‘Falling’: A Touching and Sensitive Play About Autism
I recently had the privilege of attending Falling, a touching play that just opened off-Broadway at the Minetta Lane Theater in Manhattan. The play explores the challenges and painful issues that families can face when raising a teenage child with autism. Playwright Deanna Jent draws on her own experiences as the mother of an autistic son, and the result is genuine and moving.
In the play, the parents devote all of their time and energy to managing their 18-year-old autistic son—alternately endearing and angry, mentally limited but physically powerful—and their typically developing younger daughter is left to fend for herself. She carries a lot of resentment towards her parents as well as her brother, and it brings up the issue of how difficult it can be to give equal attention to your children when one child needs so much more support.

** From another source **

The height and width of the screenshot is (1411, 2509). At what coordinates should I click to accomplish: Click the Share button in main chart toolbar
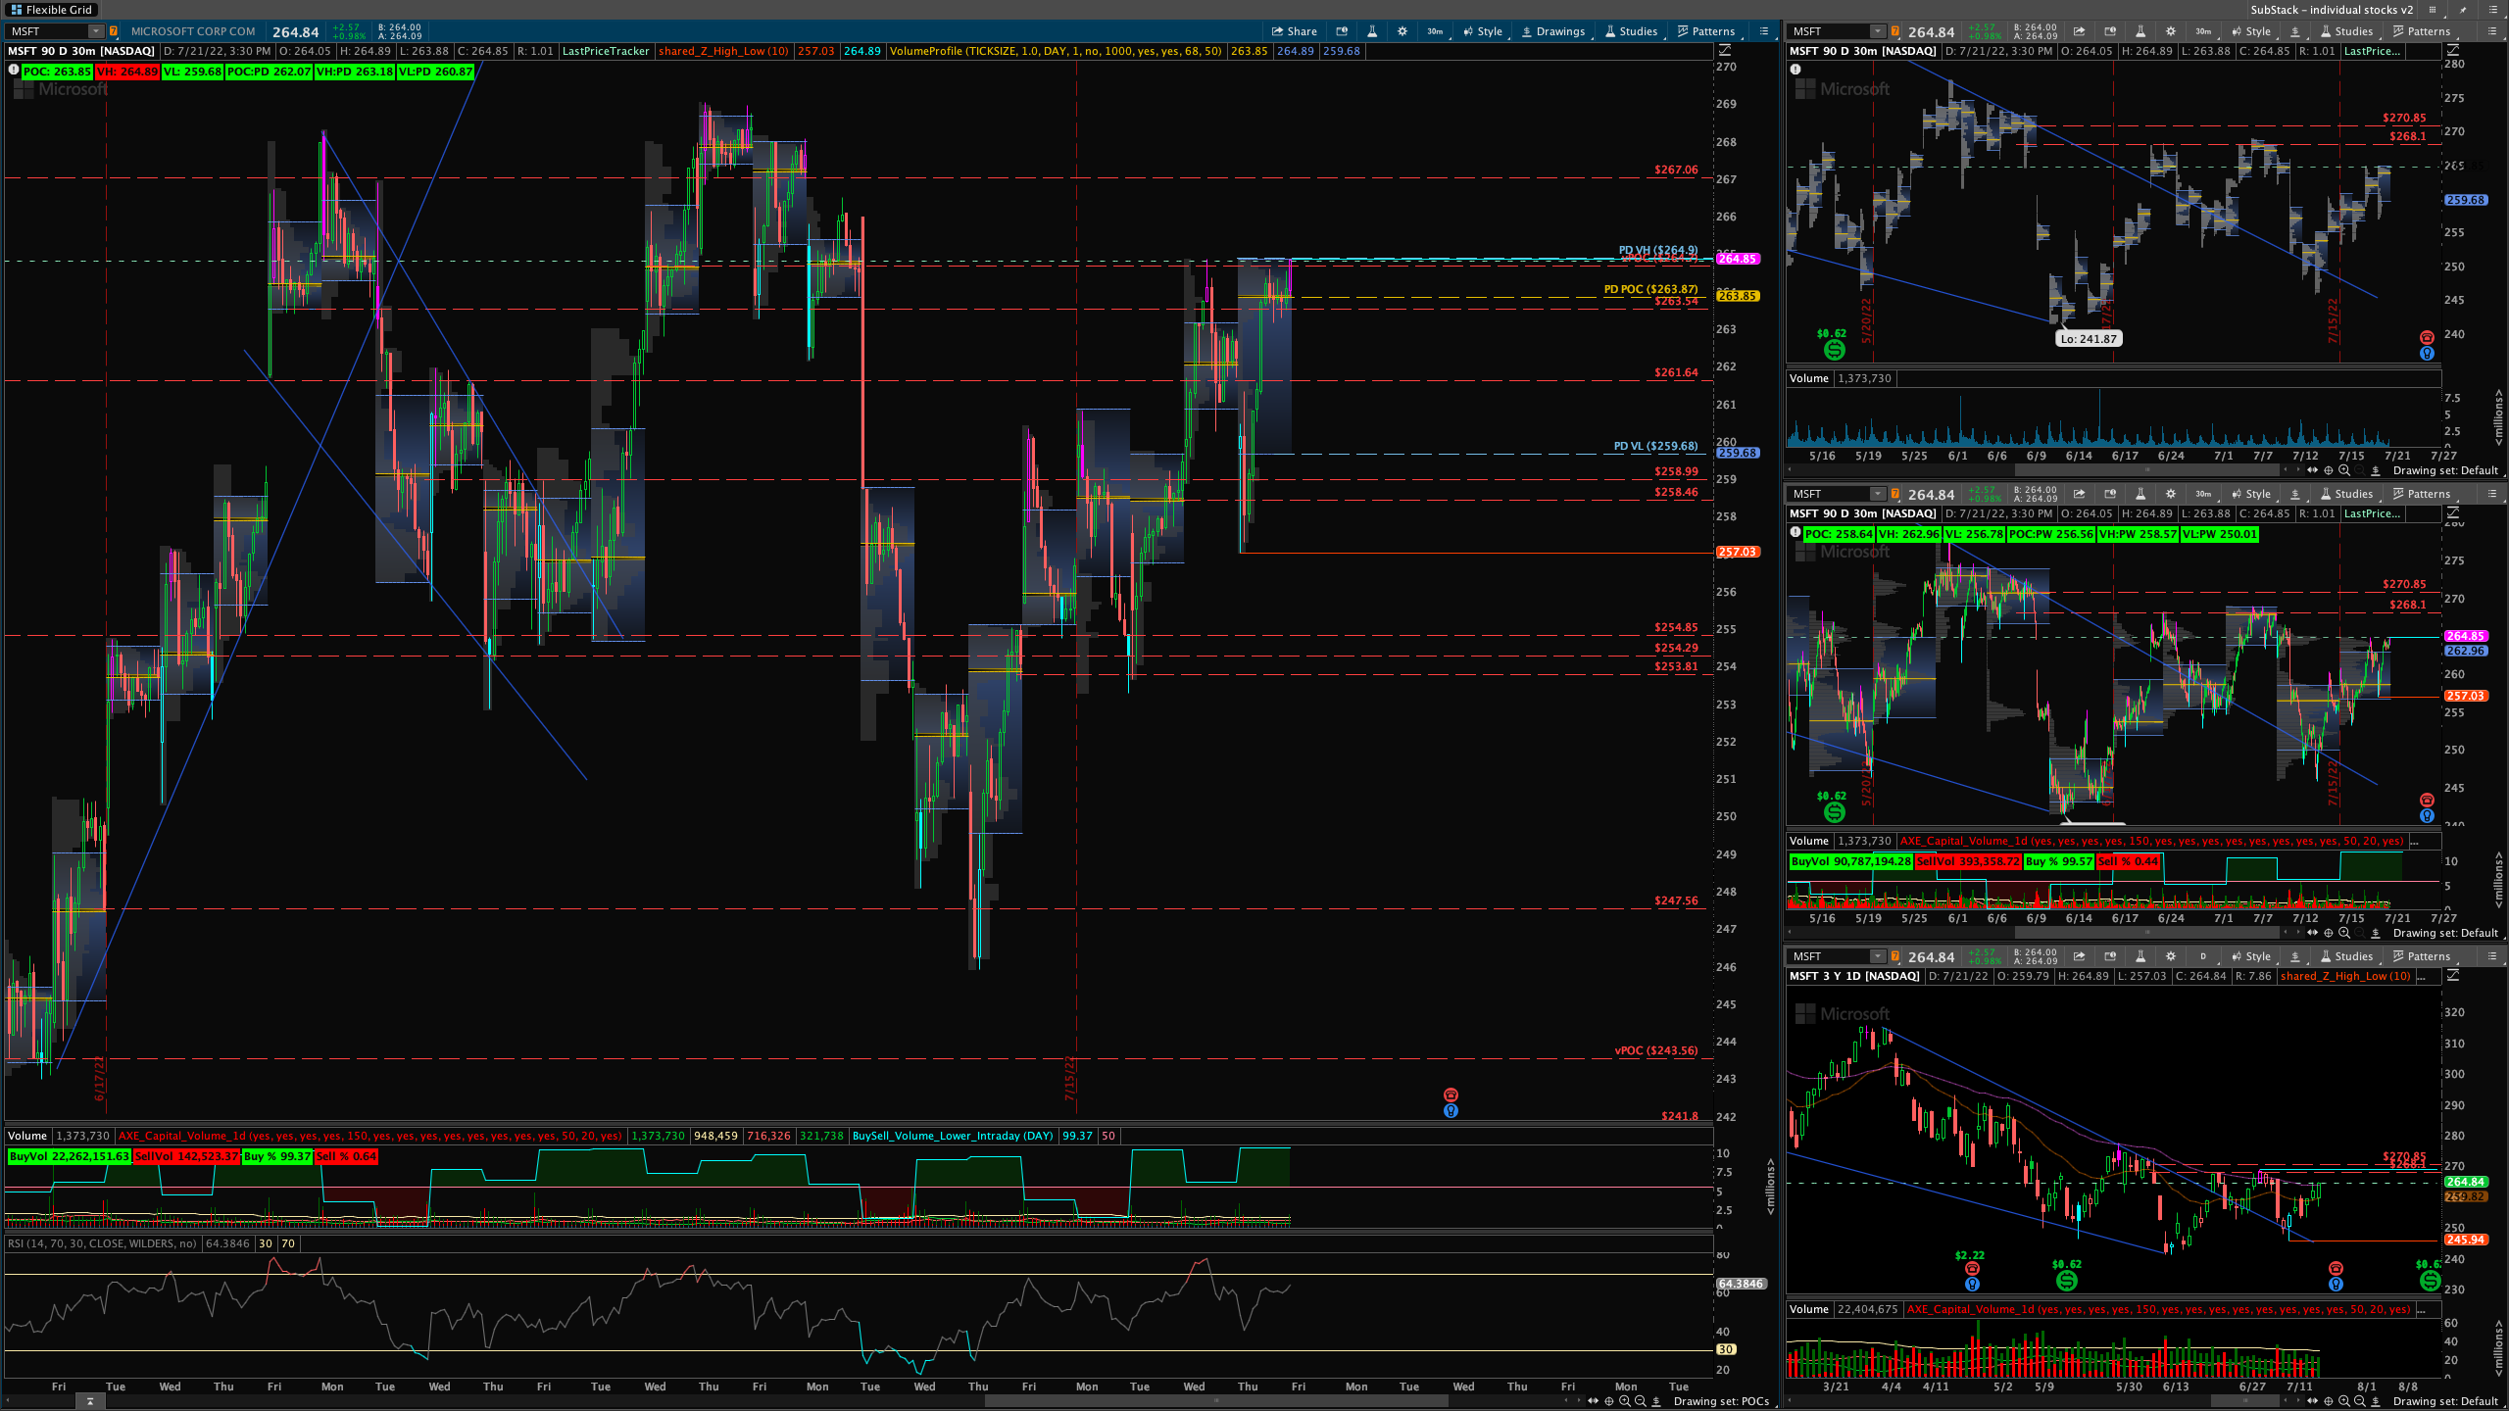1294,31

The play brings up the stress that raising a severely autistic child can have on a marriage, when parents have different opinions on how to best deal with rigid routines and aggressive behavior. What happens when one parent feels their child would be safer in a group home? What happens when extended family members don’t understand or agree with the decisions that parents make about raising their children?
In one especially painful moment in the play the mom imagines what life would be like if her son was no longer with them, and her reaction is one of relief. It highlights the emotional double bind a parent can face, being overwhelmed by negative feelings towards a child while also unconditionally loving him. These feelings are not often admitted or accepted without judgment, and Jent is able to portray this in a very honest way.
Additionally, the play brings up the need for more services to support young adults with special needs who are aging out of the system in our society. I highly recommend Falling, as it is not only an exceptional theatrical experience, but also an educational one.